### Aufgaben
1. Warum wurde laut dem Tagebucheintrag zur Berlinreise der große Koffer gepackt, obwohl er zu einem Drittel leer blieb?
2. Bitte schreib den Tagebucheintrag zur Berlinreise nach seinem letzten Satz weiter.

╭─ Textauszug

Journal Freitag, 5. Mai 2017 – WMDEDGT Berlinreise

Samstag, 6. Mai 2017 um 9:00

Was ist WMDEDGT?

Noch vor dem 7-Uhr-Wecker aufgewacht, mich über den neben mir schlafenden Herrn Kaltmamsell gefreut.

Die am Vorabend vorbereitete Cafetera erhitzt, Spargeltopf und Weingläser vom Vorabend gespült. Neben Milchkaffee und Wasser gebloggt. An sich hätte ich dann vor Reisestart noch gut Zeit zum Nachlesen der nächtlichen Twittertimeline gehabt, doch ich war unruhig. Also duschte ich und packte in aller Ruhe – dann doch den großen Koffer, obwohl er zu einem Drittel leer blieb. Im kleinen Koffer wäre meine Kleidung zu gequetscht gewesen, mal wieder wünschte ich mir eine Zwischengröße. (Aber kein Mensch braucht drei Koffer.) Da ich wusste, dass ich auf der Fahrt Brotzeithunger bekommen würde, aber die Preise am Flughafen überhaupt nicht einsehe, bereitete ich mir ein Schinkenbrot zum Mitnehmen.
Dann blieb mir immer noch ein wenig Zeit zum Twitterlesen, bevor ich die S-Bahn hinaus zum Flughafen nahm.

Mein Gepäck zum Airberlin-Schalter gebracht (lange Schlange, wegen flotter Abwicklung dennoch nur wenige Minuten gewartet), mit der Angestellten über unsere undeutschen Namen gescherzt, Sicherheitscheck unauffällig, zum Gate gegangen, auf dem Klo meine Wasserflasche gefüllt, Brotzeit gemacht, die Süddeutsche vom Freitag gelesen.

Boarding pünktlich, Flug ereignislos und pünktlich. Ich bedauerte lediglich die Wolkendecke, da ich nach Langem mal wieder einen Fensterplatz zugewiesen bekommen hatte (Aussuchen beim Online-Einchecken kosten heutzutage ja ebenso extra wie Gepäckaufgeben – ich fasse es immer noch nicht).

In Tegel war es düster und kühl, aber nicht kalt. Menschentrauben am Gepäckband, da hier auch Reisende aus Izmir auf ihre Koffer warteten, doch ich hatte meinen nach wenigen Minuten. BVG-Ticket gekauft, Bus und U-Bahn brachten mich in einer guten halben Stunde problemlos nach Kreuzberg. Flottes Einchecken im Hotel.

Den Haken an dieser wirklich gemütlichen Sofaecke fand ich erst abends: Kein Licht zum Lesen.

╰─
╭─ Datenauszug

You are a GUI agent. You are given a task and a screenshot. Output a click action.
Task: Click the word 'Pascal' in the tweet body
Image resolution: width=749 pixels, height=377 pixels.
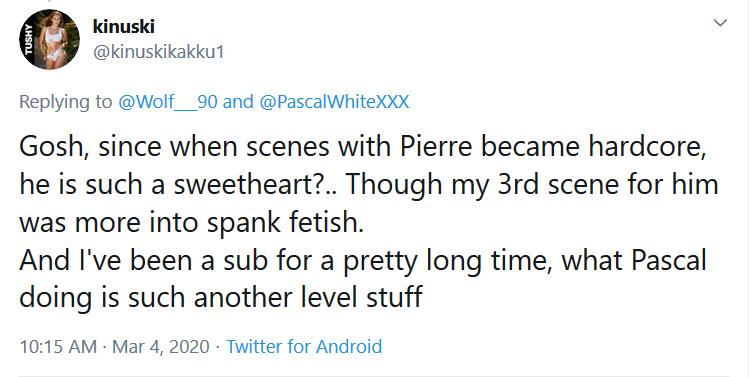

╰─

### Ergebnisse je Aufgabe
1. Im kleinen Koffer wäre die Kleidung zu gequetscht gewesen.

2.
Ich packte meinen Koffer aus und setzte mich mit Laptop zum Lesen aufs Sofa. Eigentlich hatte ich jetzt am Nachmittag Hunger, doch ich wollte noch Essen gehen, und zwar frühes Abendessen, ich wusste auch schon, bei welchem Italiener ums Eck. Also hielt ich den Hunger aus, zu einer Planänderung war ich nicht in der Lage.

Um dreiviertel sechs musste es spät genug für ein Abendessen sein, ich spazierte zu besagtem Italiener.

Dazu ein Glas Trebbiano d’Abruzzo und Freude an der spanisch-italienischen Mischung der Kellner-Bedienfloskeln.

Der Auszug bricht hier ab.